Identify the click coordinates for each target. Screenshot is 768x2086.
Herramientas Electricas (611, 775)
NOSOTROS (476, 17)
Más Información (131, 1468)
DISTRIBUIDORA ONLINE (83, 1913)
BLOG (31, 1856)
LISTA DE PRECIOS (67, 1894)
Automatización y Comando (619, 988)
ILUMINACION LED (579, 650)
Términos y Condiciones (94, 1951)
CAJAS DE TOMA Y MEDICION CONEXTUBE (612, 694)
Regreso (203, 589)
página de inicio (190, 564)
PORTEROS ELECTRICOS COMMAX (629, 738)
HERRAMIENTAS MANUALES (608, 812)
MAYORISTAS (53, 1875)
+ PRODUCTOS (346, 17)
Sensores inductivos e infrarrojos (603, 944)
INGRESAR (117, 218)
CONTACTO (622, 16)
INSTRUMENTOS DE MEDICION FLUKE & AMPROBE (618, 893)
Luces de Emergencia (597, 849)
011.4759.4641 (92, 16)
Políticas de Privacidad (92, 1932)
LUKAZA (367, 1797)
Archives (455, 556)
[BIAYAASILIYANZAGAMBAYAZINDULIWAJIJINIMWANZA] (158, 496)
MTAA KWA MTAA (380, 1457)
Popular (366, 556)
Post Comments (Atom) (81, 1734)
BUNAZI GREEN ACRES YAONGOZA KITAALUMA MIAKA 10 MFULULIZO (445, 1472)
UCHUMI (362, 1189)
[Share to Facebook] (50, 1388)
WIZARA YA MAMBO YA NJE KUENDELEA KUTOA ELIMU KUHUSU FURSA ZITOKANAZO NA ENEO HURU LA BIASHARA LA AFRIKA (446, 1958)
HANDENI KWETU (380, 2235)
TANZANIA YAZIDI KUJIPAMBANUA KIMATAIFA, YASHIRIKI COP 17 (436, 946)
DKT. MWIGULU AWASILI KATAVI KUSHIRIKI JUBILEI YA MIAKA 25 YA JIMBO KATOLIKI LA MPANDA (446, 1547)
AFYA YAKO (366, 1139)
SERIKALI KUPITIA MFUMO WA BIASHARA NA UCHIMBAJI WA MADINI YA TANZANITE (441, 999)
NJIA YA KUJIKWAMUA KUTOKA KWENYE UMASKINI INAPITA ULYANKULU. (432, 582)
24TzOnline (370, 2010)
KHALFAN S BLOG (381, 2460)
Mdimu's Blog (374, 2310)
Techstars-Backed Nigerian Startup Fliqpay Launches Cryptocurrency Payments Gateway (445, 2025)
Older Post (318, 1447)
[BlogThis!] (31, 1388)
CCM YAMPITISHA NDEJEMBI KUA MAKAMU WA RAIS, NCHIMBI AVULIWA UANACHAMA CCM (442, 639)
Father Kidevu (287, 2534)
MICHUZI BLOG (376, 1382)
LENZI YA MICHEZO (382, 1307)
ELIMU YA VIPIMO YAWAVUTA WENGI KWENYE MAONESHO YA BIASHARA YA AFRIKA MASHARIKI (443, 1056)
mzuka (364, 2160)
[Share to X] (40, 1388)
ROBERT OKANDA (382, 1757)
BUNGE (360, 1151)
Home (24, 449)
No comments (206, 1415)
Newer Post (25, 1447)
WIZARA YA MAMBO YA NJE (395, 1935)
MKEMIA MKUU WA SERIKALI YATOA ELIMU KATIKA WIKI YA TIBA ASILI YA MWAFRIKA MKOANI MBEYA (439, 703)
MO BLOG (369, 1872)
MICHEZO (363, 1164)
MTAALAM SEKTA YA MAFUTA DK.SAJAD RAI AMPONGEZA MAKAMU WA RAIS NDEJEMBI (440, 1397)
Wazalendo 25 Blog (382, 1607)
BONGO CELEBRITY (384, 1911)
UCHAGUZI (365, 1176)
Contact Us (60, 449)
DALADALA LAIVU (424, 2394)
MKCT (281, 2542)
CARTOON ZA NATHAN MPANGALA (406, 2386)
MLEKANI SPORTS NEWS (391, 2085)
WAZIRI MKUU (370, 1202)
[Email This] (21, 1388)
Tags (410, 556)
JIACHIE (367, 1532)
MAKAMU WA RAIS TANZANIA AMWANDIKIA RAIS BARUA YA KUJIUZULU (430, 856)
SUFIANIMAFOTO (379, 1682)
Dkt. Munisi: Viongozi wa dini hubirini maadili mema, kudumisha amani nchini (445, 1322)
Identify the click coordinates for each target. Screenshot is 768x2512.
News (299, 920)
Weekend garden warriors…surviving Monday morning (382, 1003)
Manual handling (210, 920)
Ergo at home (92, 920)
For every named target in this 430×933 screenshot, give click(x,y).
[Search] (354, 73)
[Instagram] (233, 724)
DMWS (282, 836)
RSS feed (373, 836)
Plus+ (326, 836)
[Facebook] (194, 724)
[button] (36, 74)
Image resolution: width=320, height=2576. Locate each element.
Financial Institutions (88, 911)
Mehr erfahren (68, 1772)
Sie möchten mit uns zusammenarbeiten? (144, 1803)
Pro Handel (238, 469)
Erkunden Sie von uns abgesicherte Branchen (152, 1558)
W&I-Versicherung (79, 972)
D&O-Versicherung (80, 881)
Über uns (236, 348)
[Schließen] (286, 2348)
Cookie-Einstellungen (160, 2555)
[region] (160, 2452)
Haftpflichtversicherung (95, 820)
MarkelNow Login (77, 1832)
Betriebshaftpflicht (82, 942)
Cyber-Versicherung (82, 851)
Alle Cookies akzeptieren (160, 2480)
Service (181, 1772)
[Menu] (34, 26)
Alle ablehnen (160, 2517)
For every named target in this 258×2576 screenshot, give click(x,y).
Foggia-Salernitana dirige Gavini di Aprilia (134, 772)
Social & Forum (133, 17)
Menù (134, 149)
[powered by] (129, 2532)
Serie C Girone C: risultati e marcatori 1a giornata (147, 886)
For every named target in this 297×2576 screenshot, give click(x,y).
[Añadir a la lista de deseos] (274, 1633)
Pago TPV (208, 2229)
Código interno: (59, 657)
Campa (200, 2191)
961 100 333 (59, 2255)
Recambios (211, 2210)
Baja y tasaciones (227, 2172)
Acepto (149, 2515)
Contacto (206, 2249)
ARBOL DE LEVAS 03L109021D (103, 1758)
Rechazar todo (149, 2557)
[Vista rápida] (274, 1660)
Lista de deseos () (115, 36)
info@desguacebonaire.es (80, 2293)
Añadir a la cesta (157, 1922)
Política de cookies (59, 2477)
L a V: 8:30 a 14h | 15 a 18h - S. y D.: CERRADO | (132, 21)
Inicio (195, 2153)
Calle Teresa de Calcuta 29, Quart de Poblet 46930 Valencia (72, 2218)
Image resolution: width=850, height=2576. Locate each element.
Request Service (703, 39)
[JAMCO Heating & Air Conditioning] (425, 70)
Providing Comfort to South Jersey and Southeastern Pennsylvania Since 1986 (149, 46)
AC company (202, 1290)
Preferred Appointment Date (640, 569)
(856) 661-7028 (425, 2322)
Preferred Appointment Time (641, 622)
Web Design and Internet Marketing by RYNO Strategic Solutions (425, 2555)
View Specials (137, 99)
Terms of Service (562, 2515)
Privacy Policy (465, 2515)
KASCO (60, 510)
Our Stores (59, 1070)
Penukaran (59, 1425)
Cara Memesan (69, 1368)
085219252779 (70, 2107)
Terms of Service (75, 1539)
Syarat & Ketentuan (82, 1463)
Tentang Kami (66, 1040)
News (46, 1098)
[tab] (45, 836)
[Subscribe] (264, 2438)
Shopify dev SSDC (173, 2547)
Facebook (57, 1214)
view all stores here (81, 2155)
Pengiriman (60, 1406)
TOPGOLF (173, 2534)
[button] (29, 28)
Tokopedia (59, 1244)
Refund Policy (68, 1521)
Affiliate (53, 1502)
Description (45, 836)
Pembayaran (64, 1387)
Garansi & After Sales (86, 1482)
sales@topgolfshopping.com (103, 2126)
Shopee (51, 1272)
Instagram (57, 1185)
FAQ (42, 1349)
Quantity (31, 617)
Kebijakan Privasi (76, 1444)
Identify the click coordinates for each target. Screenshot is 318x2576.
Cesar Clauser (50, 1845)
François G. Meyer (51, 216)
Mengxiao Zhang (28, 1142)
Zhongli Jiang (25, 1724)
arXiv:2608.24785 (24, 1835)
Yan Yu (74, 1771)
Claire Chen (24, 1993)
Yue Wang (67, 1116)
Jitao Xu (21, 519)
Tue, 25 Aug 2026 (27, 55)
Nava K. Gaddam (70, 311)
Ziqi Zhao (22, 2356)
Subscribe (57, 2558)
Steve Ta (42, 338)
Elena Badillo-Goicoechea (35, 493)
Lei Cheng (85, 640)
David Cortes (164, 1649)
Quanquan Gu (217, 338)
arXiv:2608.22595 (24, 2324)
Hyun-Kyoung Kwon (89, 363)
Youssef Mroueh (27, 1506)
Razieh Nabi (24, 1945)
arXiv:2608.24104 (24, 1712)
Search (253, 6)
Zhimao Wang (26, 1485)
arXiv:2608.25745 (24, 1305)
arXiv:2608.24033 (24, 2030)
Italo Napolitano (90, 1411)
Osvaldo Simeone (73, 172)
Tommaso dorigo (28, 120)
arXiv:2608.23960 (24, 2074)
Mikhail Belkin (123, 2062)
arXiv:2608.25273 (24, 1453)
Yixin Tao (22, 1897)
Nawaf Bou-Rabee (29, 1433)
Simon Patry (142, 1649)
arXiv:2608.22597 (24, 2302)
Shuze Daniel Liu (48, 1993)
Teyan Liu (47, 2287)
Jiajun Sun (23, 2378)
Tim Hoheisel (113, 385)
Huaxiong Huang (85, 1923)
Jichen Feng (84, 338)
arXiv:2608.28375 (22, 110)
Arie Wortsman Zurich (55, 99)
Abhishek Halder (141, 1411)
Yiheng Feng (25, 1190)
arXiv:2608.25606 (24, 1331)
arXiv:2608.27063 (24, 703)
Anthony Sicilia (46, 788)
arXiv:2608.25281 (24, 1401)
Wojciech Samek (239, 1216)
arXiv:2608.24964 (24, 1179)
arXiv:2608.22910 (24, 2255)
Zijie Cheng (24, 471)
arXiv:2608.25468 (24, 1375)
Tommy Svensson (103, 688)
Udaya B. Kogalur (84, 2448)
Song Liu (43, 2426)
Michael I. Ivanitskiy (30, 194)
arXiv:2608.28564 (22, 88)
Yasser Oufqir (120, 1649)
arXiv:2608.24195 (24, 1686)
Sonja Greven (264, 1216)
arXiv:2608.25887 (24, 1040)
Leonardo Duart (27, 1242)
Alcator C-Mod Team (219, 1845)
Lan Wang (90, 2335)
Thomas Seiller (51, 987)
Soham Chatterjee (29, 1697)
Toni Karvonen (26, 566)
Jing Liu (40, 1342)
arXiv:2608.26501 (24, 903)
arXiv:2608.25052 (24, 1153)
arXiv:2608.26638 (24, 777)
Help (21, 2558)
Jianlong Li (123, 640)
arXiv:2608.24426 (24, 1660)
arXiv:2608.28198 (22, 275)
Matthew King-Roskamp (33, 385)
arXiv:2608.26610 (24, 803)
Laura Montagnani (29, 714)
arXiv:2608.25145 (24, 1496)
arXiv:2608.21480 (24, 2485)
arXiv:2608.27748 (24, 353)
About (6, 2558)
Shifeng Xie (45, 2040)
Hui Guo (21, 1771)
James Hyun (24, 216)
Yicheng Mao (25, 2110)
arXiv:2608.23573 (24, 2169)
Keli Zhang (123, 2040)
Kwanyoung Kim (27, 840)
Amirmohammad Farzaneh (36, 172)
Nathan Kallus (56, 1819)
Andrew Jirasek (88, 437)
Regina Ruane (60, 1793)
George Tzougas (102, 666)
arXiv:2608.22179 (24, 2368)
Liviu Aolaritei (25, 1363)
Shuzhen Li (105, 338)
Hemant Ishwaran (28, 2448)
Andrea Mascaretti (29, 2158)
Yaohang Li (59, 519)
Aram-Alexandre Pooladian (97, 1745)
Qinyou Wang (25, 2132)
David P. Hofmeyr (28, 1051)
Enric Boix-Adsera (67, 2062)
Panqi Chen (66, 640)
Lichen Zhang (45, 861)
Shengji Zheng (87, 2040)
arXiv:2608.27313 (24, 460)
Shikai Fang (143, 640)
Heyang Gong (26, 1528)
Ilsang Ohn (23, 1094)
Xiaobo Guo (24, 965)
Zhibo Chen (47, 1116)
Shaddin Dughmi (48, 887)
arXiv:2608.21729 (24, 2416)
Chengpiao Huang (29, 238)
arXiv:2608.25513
# # # # #
_What you need to do_: Begin with the first line of the listing above and write out each line exactly, ending with the line that contains "Automatización y Comando (619, 988)".

_Written response_:
Identify the click coordinates for each target. Screenshot is 768x2086.
Herramientas Electricas (611, 775)
NOSOTROS (476, 17)
Más Información (131, 1468)
DISTRIBUIDORA ONLINE (83, 1913)
BLOG (31, 1856)
LISTA DE PRECIOS (67, 1894)
Automatización y Comando (619, 988)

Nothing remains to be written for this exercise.